Note: If you are using GCP, make sure to enable the following services for your Composer Project:
- Cloud Logging API
- Stackdriver Monitoring API
Also, make sure your service account key (which you can creating by accessing the IAM panel -> Service accounts) must have permissions to read logs and objects from buckets. Enable the following options for the service account (assuming you'll have a setup with StackDriver and Google Cloud Composer):
- Composer Administrator
- Environment and Storage Object Administrator
- Logging Admin
- Logs Bucket Writer
- Private Logs Viewer
In this example we'll run an AirCan example to convert a CSV to JSON. The example assumes AirFlow running locally.

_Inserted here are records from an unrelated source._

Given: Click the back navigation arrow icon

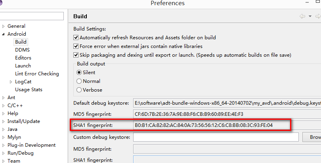Looking at the screenshot, I should [302, 16].
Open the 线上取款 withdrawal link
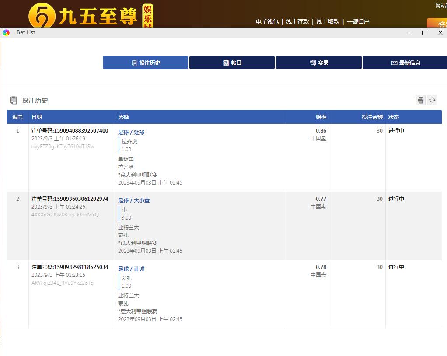This screenshot has width=447, height=356. click(x=328, y=21)
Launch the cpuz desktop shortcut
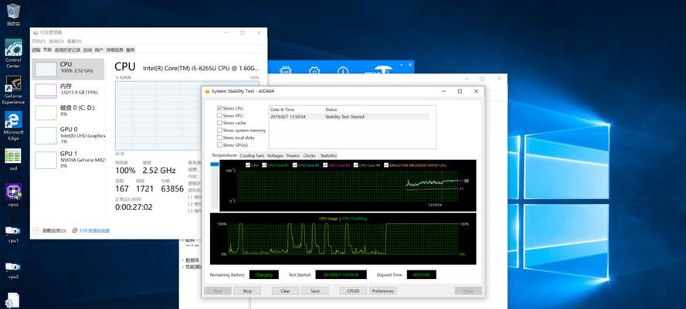Image resolution: width=686 pixels, height=309 pixels. [13, 192]
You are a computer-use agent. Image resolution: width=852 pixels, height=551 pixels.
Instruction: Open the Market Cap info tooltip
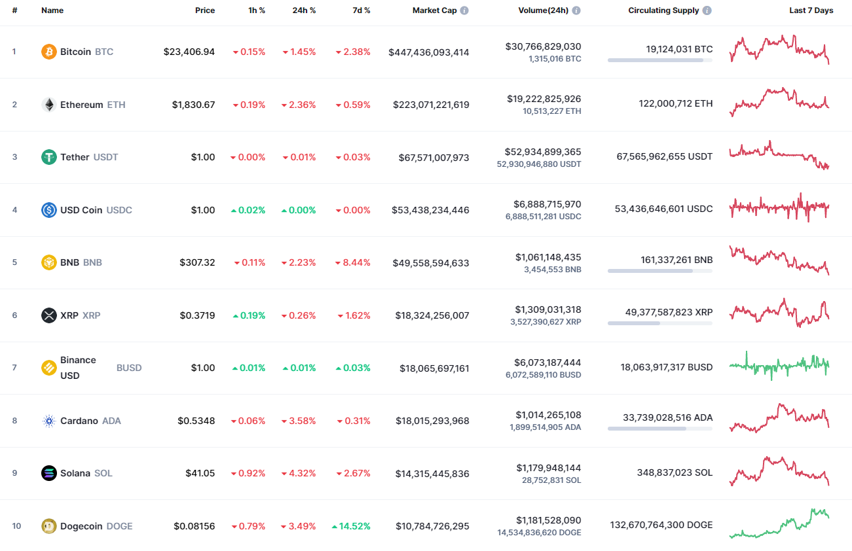pyautogui.click(x=466, y=10)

Add the DAG to the default directory for Airflow to recognize it:
mkdir ~/airflow/dags/
cp examples/aircan-example-1.csv ~/airflow/
cp examples/csv_to_json.py ~/airflow/dags/
To see this DAG appear in the Airflow admin UI, you may need to restart the server or launch the scheduler to update the list of DAGs (this may take about a minute or two to update, then refresh the page on the Airflow admin UI):
airflow scheduler
Run this DAG:
-
Enable the dag in the admin UI with this toggle to make it run with the scheduler:
-
"Trigger" the DAG with this button:
-
After a moment, check the output. You should see a successful run for this DAG:
-
Locate the output on disk at
~/airflow/aircan-example-1.json
This assumes:
- You have a local AirFlow
- You have add the AirCan DAGs
- a local CKAN instace properly setup and running at http://localhost:5000 (or any other known endpoint of your choice);
- a dataset (for example,
my-dataset
) - a resouce file to send to CKAN
Now we can manually run the DAG. On your terminal, run:
airflow trigger_dag ckan_api_load_multiple_steps \
--conf='{ "resource": {
"path": "path/to/my.csv",
"format": "CSV",
"ckan_resource_id": "res-id-123",
"schema": {
"fields": [
{
"name": "Field_Name",
"type": "number",
"format": "default"
}
]
}
},
"ckan_config": {
"api_key": "API_KEY",
"site_url": "URL",
}
}'
Replace the necessary parameters accordingly.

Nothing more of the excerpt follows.